THE HIDDEN FORTRESS (Criterion, 1958) D: Akira Kurosawa, w/ Toshiro Mifune, Misa Uehara. Rating: NNNN DVD-Blu-ray package: NNNNN Rating: NNNNN


We don’t generally associate Akira Kurosawa with comic adventure. But that’s what the director of major classics like The Seven Samurai and Kagemusha goes for in The Hidden Fortress, achieving it without abandoning his clear-eyed humanism and beautiful visual style.

A pair of peasants (Minoru Chiaki and Kamatari Fujiwara) hoping to make a buck from a clan war get roped into helping a samurai general from the losing side (Toshiro Mifune) shepherd his princess (Misa Uehara) and a cargo of gold safely through enemy lines.

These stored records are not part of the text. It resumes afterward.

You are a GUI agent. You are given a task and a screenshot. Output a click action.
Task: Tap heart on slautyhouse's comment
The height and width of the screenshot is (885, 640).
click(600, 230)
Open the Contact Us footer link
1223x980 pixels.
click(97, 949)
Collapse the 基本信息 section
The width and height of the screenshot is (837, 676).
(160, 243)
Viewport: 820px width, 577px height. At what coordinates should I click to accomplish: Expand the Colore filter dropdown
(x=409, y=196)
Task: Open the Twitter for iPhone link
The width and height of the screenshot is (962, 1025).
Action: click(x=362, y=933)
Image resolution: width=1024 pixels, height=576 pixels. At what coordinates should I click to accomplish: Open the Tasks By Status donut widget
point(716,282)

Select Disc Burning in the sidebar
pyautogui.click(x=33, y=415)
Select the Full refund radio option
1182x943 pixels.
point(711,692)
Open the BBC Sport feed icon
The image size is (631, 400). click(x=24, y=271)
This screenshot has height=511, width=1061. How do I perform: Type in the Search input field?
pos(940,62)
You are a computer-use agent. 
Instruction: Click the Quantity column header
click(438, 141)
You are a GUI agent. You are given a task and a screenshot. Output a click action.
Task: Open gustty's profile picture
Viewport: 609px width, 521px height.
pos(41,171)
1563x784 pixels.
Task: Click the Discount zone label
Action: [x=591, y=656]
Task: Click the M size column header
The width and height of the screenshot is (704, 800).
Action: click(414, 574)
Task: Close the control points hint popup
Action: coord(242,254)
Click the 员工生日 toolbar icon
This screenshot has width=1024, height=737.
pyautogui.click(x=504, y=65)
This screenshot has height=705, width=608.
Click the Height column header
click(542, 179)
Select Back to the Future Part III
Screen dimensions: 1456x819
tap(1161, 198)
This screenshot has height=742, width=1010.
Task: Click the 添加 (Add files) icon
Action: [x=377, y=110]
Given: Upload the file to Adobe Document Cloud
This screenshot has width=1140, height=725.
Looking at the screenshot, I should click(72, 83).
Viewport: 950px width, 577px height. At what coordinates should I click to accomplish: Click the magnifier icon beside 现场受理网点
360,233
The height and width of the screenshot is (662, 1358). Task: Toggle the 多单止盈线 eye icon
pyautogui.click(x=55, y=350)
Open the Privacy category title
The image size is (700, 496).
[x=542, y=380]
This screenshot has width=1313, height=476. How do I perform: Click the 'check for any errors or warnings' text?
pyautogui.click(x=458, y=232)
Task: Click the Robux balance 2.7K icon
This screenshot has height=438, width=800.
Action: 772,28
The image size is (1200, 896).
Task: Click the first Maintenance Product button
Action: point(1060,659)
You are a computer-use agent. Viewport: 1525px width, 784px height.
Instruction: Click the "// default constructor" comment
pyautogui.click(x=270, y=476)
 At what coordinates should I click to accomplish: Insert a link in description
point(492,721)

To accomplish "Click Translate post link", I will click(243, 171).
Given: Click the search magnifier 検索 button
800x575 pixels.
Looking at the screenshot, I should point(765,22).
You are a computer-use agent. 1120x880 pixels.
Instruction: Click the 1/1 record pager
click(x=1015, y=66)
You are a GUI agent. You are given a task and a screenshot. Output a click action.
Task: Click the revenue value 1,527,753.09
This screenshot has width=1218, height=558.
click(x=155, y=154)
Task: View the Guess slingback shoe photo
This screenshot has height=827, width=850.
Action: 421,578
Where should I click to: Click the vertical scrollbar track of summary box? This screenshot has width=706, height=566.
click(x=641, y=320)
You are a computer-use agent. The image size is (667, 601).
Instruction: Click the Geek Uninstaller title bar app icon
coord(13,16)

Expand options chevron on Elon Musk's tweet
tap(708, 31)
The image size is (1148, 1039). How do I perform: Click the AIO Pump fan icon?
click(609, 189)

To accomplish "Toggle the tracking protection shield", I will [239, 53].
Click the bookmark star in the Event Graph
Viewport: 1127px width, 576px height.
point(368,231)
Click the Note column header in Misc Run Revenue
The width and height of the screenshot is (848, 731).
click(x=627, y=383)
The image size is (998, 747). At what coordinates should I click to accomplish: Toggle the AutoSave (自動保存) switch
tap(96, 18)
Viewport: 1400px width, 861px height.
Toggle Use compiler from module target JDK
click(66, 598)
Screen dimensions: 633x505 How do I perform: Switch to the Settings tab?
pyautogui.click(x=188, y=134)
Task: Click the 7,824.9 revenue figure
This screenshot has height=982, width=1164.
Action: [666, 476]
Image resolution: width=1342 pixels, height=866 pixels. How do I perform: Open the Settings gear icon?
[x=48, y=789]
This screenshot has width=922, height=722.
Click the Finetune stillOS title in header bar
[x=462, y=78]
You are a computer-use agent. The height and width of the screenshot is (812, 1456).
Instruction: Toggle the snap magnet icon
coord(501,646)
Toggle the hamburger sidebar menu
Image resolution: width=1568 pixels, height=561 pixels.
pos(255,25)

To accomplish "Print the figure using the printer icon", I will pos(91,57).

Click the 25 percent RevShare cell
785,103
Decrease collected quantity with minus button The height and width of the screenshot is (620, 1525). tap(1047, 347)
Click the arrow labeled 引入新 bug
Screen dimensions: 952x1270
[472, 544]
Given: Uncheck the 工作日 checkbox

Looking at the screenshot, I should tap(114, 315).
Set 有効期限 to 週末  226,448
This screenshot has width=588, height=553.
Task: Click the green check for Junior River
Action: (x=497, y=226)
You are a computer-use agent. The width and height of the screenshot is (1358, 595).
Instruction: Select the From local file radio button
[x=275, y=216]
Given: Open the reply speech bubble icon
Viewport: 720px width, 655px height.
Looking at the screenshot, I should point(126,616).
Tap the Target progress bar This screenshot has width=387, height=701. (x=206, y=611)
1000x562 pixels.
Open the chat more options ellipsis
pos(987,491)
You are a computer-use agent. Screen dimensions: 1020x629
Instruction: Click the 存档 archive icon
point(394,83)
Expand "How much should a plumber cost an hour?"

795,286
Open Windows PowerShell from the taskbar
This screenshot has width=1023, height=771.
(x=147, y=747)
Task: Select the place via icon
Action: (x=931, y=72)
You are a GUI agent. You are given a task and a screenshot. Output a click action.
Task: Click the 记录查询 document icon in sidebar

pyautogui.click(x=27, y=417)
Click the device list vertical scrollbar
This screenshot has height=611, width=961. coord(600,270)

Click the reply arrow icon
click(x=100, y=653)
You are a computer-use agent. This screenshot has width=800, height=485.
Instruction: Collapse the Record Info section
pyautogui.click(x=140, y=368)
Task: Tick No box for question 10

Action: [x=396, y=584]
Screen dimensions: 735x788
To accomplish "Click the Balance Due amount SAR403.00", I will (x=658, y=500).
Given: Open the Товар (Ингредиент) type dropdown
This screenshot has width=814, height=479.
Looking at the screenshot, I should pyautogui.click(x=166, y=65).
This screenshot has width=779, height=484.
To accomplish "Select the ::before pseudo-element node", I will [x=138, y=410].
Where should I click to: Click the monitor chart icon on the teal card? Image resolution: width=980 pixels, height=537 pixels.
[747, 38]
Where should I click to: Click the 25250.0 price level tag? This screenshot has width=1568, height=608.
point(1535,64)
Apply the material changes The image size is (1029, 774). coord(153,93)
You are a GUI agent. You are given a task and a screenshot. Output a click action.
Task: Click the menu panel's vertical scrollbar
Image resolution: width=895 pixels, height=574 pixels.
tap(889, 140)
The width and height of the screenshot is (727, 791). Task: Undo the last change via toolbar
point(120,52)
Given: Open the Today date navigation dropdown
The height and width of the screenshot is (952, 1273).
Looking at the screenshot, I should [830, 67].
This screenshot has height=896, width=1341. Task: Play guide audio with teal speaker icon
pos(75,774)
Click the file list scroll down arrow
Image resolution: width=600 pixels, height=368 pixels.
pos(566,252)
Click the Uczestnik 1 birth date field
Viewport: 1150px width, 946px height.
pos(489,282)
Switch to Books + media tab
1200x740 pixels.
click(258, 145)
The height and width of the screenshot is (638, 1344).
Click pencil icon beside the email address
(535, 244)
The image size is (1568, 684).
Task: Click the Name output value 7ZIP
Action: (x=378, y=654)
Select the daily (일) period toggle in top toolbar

Greedy, cowardly and eternally squabbling, the peasants provide such a lively contrast to Mifune’s stone-faced, duty-obsessed general that the princess’s gradual awakening to the beauties of life almost escapes notice.

Working for the first time in widescreen, Kurosawa gives the film a strong sense of motion, tracking back while panning during a horse chase, for example, or swiftly moving from a panoramic wide shot to a large close-up of one character . His gorgeous compositions have the epic sweep of old-school westerns.

The Hidden Fortress is most famous for being the inspiration for Star Wars. In an extras interview, George Lucas explains what he took, but he’s more interesting on Kurosawa’s visual style. The 40-minute making-of doc thoroughly examines the production, and the commentary goes into great detail on style, Kurosawa’s influences and the nuances of widescreen shooting.

EXTRAS Commentary, making-of doc, Lucas interview, print essay. Japanese audio. English subtitles.